• What you will do: The entries are to be written out again with no differences.

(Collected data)

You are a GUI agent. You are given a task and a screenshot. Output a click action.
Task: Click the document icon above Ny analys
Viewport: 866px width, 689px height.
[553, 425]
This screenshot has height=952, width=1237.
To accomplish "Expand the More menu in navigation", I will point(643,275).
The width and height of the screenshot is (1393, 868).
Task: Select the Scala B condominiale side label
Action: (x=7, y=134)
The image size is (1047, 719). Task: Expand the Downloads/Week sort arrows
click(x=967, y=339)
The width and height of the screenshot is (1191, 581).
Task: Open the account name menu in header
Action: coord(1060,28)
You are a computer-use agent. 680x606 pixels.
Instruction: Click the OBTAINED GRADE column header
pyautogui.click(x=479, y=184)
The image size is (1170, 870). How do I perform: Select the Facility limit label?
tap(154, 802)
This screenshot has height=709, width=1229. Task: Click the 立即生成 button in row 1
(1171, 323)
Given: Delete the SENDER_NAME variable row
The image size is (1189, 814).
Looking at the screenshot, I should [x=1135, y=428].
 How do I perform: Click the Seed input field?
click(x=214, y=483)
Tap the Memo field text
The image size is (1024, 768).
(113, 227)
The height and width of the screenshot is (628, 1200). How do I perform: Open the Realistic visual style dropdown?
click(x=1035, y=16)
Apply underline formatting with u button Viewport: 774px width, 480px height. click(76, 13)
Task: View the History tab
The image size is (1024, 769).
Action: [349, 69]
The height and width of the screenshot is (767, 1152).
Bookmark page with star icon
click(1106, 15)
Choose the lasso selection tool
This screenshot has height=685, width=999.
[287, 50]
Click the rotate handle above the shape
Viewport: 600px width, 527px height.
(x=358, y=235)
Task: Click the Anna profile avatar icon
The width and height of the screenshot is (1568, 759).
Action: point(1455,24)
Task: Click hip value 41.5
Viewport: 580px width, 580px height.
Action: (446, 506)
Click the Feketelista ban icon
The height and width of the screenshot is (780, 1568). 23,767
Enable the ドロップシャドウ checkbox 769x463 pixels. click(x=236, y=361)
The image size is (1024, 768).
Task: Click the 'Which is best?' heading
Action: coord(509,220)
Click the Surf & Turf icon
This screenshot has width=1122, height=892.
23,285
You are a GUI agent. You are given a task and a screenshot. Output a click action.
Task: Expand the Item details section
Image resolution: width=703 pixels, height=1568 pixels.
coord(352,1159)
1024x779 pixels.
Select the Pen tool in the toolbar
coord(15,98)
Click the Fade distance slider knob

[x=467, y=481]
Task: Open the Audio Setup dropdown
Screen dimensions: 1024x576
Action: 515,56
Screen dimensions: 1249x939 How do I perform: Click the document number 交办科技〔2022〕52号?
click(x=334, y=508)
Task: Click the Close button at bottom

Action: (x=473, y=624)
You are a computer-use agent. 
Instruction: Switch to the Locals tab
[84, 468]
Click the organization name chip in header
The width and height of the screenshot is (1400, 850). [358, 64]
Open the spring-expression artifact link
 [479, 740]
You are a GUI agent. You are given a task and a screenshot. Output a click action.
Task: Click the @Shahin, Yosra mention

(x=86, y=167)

• Result of this task:
You are a GUI agent. You are given a task and a screenshot. Output a click action.
Task: Click the document icon above Ny analys
Viewport: 866px width, 689px height.
[553, 425]
This screenshot has height=952, width=1237.
To accomplish "Expand the More menu in navigation", I will point(643,275).
The width and height of the screenshot is (1393, 868).
Task: Select the Scala B condominiale side label
Action: (x=7, y=134)
The image size is (1047, 719). Task: Expand the Downloads/Week sort arrows
click(x=967, y=339)
The width and height of the screenshot is (1191, 581).
Task: Open the account name menu in header
Action: coord(1060,28)
You are a computer-use agent. 680x606 pixels.
Instruction: Click the OBTAINED GRADE column header
pyautogui.click(x=479, y=184)
The image size is (1170, 870). How do I perform: Select the Facility limit label?
tap(154, 802)
This screenshot has height=709, width=1229. Task: Click the 立即生成 button in row 1
(1171, 323)
Given: Delete the SENDER_NAME variable row
The image size is (1189, 814).
Looking at the screenshot, I should [x=1135, y=428].
 How do I perform: Click the Seed input field?
click(x=214, y=483)
Tap the Memo field text
The image size is (1024, 768).
(113, 227)
The height and width of the screenshot is (628, 1200). How do I perform: Open the Realistic visual style dropdown?
click(x=1035, y=16)
Apply underline formatting with u button Viewport: 774px width, 480px height. click(76, 13)
Task: View the History tab
The image size is (1024, 769).
Action: [349, 69]
The height and width of the screenshot is (767, 1152).
Bookmark page with star icon
click(1106, 15)
Choose the lasso selection tool
This screenshot has height=685, width=999.
[287, 50]
Click the rotate handle above the shape
Viewport: 600px width, 527px height.
(x=358, y=235)
Task: Click the Anna profile avatar icon
The width and height of the screenshot is (1568, 759).
Action: point(1455,24)
Task: Click hip value 41.5
Viewport: 580px width, 580px height.
Action: (446, 506)
Click the Feketelista ban icon
The height and width of the screenshot is (780, 1568). 23,767
Enable the ドロップシャドウ checkbox 769x463 pixels. click(x=236, y=361)
The image size is (1024, 768).
Task: Click the 'Which is best?' heading
Action: coord(509,220)
Click the Surf & Turf icon
This screenshot has width=1122, height=892.
23,285
You are a GUI agent. You are given a task and a screenshot. Output a click action.
Task: Expand the Item details section
Image resolution: width=703 pixels, height=1568 pixels.
coord(352,1159)
1024x779 pixels.
Select the Pen tool in the toolbar
coord(15,98)
Click the Fade distance slider knob

[x=467, y=481]
Task: Open the Audio Setup dropdown
Screen dimensions: 1024x576
Action: 515,56
Screen dimensions: 1249x939 How do I perform: Click the document number 交办科技〔2022〕52号?
click(x=334, y=508)
Task: Click the Close button at bottom

Action: (x=473, y=624)
You are a computer-use agent. 
Instruction: Switch to the Locals tab
[84, 468]
Click the organization name chip in header
The width and height of the screenshot is (1400, 850). [358, 64]
Open the spring-expression artifact link
 [479, 740]
You are a GUI agent. You are given a task and a screenshot. Output a click action.
Task: Click the @Shahin, Yosra mention

(x=86, y=167)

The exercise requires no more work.